By the way, CMS will not consider a waiver request until such time the Life Safety Code deficiency has been cited in a report. So, don’t plan on submitting a waiver request until after you have been cited.

Decontamination Activation

Q: Is there a specific time-limit required by the accreditation organizations for decontamination purposes, from activation of a drill to being able to put victims through a decontamination tent?

A: While there is no specific standard which spells out the amount of time required to set-up a decontamination tent, the time-frame must be evaluated to determine its effectiveness.

The emergency management standards require an effective disaster plan which must be written and educated to the staff of the organization. These same standards require disaster drills that are evaluated by observers for effectiveness. The results of the drill observations must be relayed to the Safety Team which uses the information to improve the hospital’s capacity to respond to disasters. The whole disaster response process includes an on-going evaluation to determine the effectiveness of the organization’s emergency response efforts.

So, while the amount of time to set-up a decontamination tent and run your first patient through is not specified, the catch-all is it must be effective. You may ask who judges whether or not the amount of time is effective? First, the hospital makes that determination but ultimately, the surveyor may make a judgment on that as well. If a surveyor decides that the amount of time to set-up a decontamination tent is too long, then that can lead to a finding.

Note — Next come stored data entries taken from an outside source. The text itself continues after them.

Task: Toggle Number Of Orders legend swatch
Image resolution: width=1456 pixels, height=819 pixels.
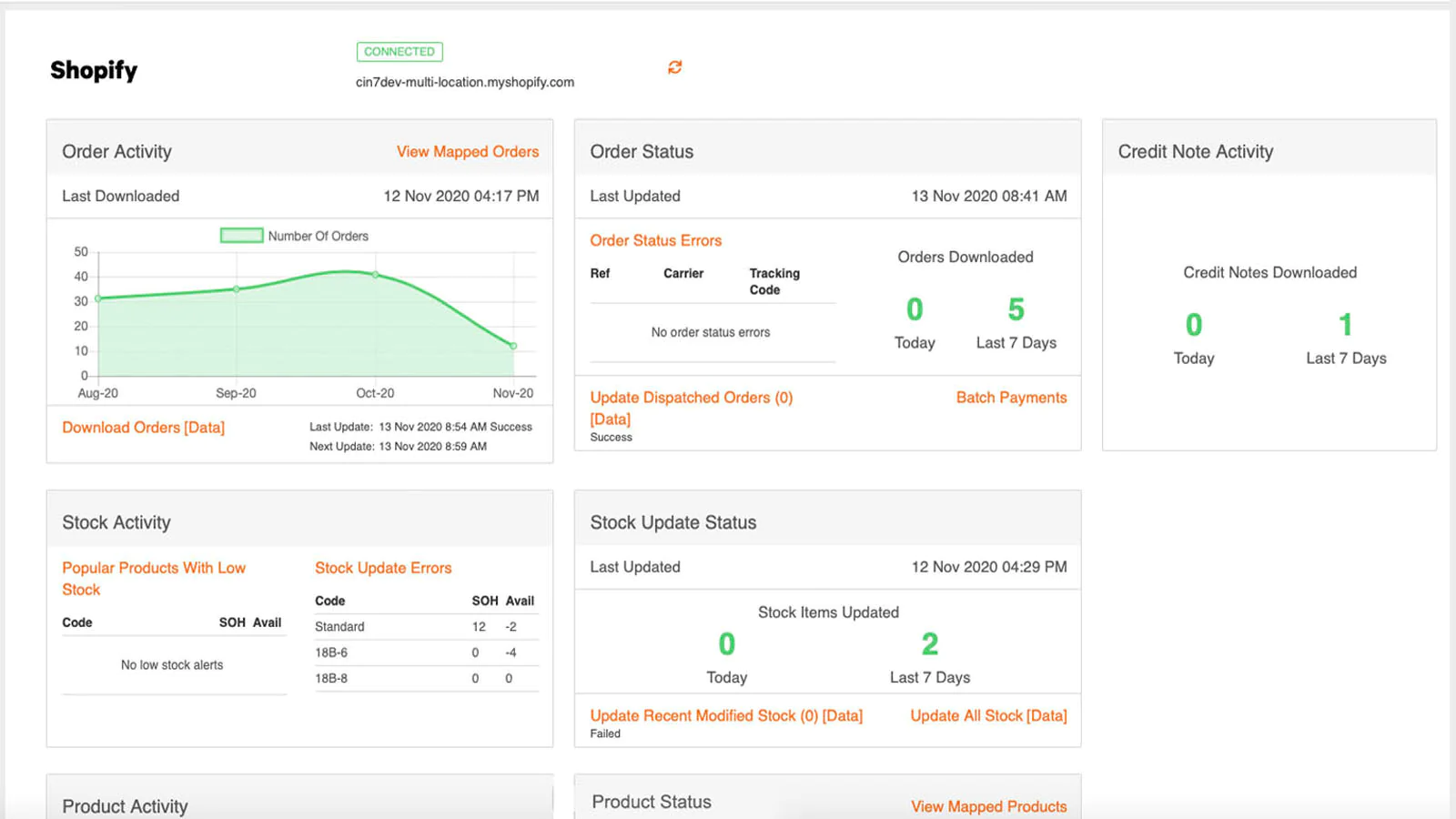Action: click(241, 236)
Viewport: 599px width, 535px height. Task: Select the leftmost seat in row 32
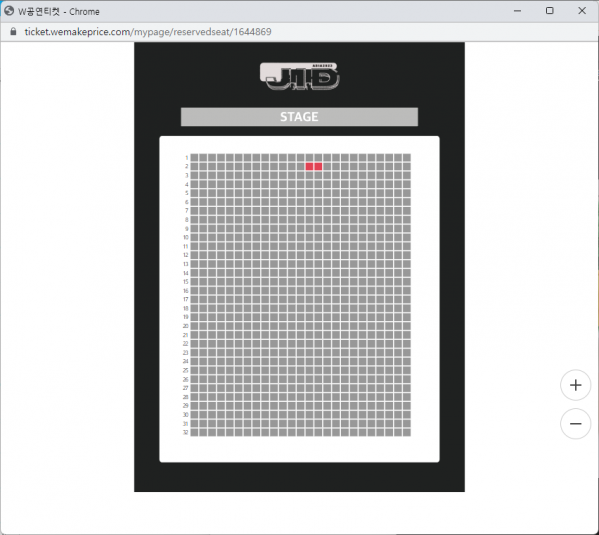[194, 432]
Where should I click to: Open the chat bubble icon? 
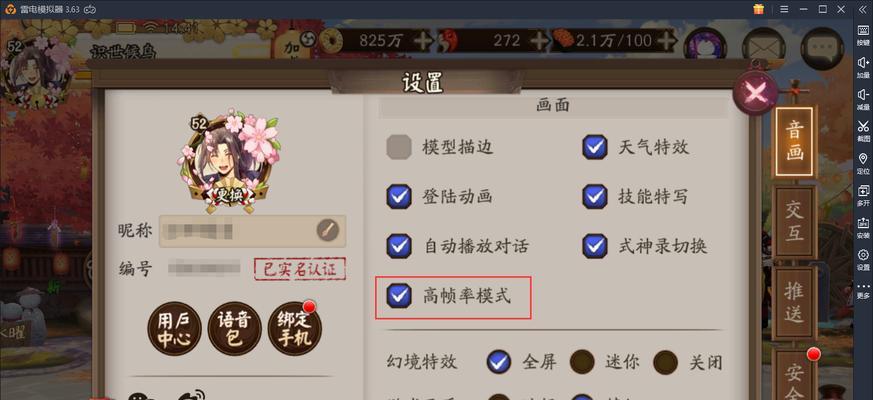[x=822, y=48]
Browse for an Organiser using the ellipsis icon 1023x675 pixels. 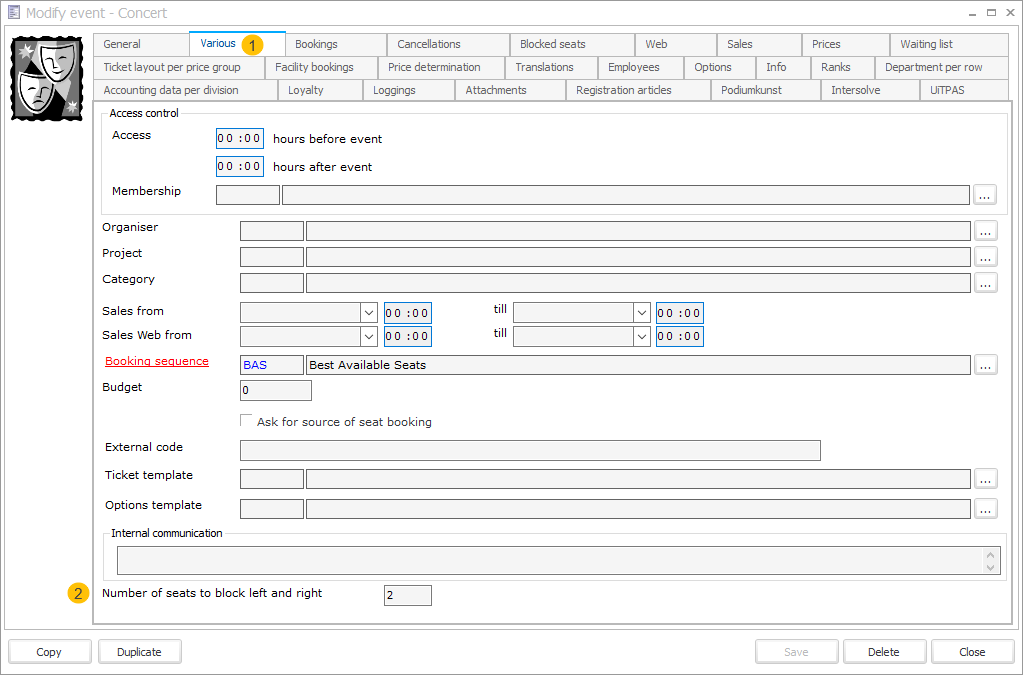tap(985, 231)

The bottom line: Run a disaster drill which includes setting up the decontamination tent, and make an evaluation of the time it took from the start of the drill to when a patient can first use the tent. Report that process to your safety committee, and have them decide if it is an adequate amount of time. If the safety committee decides it is adequate, then there is a good chance the surveyor will view it the same.